When I think back to my first exposure to GIS, it is through ARC/INFO. Just me and a command line. Everything was written in AML which made everything I created a script or even an app if you take the parlance that seems popular these days. I’ve beaten the drum about scripting and GIS so much on this blog that I feel like I don’t need to rehash it except to say that if you ain’t scripting you ain’t living.
But is scripting as important as it once was? I scripted AMLs because that was the only way short of typing in commands one at a time to build anything, and you sure as heck couldn’t visualize anything without AML (well you could, but not in anyway that you’d share). Do we script as much anymore? I was looking at my automations in my life last night and there is so much that I use Zapier for that there really isn’t anything in my house that happens without a trigger. I think today we use works like “automate your workflows” rather than scripting but that is just the low-code ontology that permuted into our vocabulary.

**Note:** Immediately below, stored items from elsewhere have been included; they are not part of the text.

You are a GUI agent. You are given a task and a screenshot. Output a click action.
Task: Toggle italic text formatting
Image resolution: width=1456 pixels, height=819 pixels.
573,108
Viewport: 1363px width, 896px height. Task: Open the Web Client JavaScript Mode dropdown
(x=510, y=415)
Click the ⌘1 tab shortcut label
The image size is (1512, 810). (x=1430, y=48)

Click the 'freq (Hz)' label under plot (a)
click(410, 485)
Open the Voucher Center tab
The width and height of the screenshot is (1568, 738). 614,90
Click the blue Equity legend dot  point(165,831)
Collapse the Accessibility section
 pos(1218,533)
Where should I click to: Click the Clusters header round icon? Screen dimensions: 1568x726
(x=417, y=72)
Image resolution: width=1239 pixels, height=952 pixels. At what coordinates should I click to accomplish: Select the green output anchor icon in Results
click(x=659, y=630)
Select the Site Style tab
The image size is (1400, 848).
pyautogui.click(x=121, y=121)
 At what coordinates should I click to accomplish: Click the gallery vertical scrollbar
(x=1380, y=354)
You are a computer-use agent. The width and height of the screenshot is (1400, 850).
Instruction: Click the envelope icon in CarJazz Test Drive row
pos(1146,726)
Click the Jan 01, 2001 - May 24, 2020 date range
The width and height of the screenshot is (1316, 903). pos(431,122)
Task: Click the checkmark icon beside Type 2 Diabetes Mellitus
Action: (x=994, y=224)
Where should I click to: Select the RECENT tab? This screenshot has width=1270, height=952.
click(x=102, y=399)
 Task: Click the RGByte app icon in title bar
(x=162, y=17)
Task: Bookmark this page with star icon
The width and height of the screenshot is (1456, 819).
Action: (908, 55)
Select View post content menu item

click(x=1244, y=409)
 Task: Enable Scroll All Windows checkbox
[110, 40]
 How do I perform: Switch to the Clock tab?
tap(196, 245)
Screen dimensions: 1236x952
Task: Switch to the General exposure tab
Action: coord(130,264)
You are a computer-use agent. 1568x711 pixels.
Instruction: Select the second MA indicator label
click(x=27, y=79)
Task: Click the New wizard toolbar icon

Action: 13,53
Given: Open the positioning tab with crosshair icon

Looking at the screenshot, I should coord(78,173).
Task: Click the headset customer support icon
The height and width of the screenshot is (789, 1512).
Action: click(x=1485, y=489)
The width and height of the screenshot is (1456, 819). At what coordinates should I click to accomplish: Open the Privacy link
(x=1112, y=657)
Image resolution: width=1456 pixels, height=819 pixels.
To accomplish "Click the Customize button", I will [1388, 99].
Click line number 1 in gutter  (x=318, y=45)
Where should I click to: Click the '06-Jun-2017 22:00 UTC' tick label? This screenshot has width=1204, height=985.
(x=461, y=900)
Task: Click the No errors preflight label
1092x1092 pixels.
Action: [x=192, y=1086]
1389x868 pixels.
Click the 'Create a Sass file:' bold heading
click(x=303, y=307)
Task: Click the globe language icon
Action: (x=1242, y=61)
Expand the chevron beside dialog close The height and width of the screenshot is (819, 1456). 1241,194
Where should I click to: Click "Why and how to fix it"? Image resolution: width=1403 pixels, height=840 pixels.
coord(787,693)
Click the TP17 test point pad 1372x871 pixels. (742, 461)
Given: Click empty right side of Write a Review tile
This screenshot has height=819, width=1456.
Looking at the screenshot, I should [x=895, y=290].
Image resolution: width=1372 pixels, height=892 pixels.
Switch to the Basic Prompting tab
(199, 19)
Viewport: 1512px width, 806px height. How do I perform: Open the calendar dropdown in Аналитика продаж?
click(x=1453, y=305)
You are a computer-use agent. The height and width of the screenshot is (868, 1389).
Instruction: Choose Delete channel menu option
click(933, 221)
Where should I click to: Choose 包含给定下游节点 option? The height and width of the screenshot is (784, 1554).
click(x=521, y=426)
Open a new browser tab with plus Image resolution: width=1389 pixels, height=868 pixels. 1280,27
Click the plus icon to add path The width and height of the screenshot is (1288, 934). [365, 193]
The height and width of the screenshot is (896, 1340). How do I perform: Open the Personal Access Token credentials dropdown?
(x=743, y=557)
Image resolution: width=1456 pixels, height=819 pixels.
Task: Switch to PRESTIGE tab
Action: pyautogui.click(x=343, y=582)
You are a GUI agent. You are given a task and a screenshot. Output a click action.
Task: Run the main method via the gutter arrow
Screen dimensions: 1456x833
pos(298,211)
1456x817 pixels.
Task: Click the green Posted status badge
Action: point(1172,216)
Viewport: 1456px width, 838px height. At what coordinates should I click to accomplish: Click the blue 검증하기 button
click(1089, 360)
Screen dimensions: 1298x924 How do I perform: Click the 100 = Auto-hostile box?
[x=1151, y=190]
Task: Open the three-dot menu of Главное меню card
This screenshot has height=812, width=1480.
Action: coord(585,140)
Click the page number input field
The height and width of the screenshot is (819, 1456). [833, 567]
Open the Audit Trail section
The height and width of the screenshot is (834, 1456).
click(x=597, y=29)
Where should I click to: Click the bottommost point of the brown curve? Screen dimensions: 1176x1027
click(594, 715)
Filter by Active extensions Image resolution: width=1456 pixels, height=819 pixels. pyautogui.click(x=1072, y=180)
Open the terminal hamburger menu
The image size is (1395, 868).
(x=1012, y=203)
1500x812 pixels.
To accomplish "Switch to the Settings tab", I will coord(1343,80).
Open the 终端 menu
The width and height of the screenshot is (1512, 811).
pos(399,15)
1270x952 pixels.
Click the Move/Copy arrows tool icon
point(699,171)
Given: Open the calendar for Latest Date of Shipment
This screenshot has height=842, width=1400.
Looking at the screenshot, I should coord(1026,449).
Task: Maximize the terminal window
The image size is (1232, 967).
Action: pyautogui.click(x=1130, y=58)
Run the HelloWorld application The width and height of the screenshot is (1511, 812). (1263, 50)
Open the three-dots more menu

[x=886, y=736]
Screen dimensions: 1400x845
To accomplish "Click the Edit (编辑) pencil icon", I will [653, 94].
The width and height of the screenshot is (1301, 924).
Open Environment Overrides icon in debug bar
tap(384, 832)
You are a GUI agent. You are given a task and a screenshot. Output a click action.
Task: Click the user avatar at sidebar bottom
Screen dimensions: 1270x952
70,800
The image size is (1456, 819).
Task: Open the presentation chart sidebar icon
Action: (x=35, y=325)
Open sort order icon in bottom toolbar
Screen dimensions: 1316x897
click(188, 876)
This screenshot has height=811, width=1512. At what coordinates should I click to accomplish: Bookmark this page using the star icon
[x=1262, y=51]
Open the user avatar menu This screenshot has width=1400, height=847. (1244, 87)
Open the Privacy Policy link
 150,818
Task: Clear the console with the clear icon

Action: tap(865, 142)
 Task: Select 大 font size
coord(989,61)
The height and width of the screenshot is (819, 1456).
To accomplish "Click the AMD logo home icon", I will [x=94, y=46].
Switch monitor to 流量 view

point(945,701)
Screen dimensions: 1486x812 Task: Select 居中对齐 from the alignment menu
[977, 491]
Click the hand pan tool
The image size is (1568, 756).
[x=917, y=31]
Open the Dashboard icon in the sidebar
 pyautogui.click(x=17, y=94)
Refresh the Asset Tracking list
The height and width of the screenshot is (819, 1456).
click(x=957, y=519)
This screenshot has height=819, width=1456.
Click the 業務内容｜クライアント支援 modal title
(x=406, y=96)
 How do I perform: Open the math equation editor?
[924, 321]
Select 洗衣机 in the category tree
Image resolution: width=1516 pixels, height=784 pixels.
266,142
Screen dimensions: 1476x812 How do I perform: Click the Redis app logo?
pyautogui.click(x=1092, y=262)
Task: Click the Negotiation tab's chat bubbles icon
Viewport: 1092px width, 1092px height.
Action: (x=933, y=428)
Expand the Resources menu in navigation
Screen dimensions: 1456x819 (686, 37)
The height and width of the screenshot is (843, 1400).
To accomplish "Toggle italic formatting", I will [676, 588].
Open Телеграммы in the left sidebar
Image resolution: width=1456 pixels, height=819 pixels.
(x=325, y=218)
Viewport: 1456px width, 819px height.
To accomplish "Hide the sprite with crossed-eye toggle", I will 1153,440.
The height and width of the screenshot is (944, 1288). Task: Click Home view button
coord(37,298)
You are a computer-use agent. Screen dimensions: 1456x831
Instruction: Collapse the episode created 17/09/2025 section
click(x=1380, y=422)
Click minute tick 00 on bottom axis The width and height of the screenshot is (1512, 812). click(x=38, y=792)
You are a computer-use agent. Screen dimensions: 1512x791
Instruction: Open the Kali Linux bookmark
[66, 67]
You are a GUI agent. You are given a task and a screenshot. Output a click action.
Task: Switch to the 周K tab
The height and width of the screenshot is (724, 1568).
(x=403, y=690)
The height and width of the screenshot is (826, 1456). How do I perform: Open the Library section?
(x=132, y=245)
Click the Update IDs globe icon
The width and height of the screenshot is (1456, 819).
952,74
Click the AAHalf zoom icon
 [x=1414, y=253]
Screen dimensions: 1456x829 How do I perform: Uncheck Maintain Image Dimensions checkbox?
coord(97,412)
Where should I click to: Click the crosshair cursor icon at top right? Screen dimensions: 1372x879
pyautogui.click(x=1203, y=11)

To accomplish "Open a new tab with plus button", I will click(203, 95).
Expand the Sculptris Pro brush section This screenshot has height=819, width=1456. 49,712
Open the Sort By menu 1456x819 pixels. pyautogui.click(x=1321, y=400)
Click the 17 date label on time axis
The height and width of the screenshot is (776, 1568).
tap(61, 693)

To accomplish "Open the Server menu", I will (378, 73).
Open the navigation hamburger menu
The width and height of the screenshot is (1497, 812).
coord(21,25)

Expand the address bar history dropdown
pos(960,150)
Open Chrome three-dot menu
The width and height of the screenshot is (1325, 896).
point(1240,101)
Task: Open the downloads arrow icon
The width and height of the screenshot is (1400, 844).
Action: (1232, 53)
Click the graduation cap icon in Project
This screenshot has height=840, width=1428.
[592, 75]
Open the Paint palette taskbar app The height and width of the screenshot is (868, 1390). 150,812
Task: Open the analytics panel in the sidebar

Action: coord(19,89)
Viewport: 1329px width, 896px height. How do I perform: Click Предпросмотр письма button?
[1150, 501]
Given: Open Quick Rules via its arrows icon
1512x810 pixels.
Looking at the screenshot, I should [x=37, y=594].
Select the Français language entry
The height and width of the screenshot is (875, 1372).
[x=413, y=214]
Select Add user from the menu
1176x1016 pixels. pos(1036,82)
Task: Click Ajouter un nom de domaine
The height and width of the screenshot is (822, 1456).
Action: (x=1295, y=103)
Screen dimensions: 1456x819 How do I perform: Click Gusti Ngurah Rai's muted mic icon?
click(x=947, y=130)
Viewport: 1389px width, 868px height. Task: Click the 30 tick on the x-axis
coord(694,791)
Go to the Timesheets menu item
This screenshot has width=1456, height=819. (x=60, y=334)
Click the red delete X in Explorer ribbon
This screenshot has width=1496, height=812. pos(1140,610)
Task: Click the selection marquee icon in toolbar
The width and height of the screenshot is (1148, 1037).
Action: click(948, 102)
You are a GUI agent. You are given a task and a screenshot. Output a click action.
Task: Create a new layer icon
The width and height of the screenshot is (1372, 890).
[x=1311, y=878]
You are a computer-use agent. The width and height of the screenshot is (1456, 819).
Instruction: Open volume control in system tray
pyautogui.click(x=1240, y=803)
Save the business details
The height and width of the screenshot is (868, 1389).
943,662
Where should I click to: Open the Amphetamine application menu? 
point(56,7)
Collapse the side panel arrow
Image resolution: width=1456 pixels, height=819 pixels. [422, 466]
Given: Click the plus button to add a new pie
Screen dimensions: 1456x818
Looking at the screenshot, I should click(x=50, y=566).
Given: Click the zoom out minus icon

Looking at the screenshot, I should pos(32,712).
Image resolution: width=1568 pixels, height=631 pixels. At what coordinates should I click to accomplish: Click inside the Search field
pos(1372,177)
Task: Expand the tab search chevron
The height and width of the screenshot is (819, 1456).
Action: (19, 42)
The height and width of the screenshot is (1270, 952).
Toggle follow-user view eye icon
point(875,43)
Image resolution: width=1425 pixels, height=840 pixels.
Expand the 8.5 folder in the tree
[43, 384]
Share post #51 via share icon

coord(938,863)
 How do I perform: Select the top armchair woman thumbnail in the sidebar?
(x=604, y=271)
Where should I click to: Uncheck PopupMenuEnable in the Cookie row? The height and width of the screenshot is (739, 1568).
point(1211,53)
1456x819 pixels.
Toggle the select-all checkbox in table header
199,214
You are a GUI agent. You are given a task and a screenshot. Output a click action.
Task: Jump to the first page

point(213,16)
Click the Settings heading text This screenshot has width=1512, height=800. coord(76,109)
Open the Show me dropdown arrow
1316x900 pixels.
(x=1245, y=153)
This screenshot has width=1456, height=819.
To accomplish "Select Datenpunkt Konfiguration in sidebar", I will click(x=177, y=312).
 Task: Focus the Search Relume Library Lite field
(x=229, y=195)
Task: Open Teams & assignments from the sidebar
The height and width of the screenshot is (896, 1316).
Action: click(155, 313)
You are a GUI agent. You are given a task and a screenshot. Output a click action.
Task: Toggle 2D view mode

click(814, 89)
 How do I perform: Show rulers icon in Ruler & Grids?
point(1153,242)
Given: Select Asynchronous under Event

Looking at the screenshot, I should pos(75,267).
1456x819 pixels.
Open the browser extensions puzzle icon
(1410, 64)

Regardless, the future of GIS is not scripting. That is writing Python or JavaScript and then running that file to see a result. It will be taking triggers and attaching them to actions to see results. The best part of this is that it isn’t hard coded to anything, they just wait for something to happen and then do something.
GIS really is set up for this, almost everything you do is an action. The trigger is your mouse button but do you really want to be clicking your index finger all your life? But don’t be sad, this future doesn’t devalue your experience, it enables you to bring it to where it is needed. Output of GIS is more likely to be Salesforce or a BI tool than a PDF moving forward. That’s the biggest win for everyone.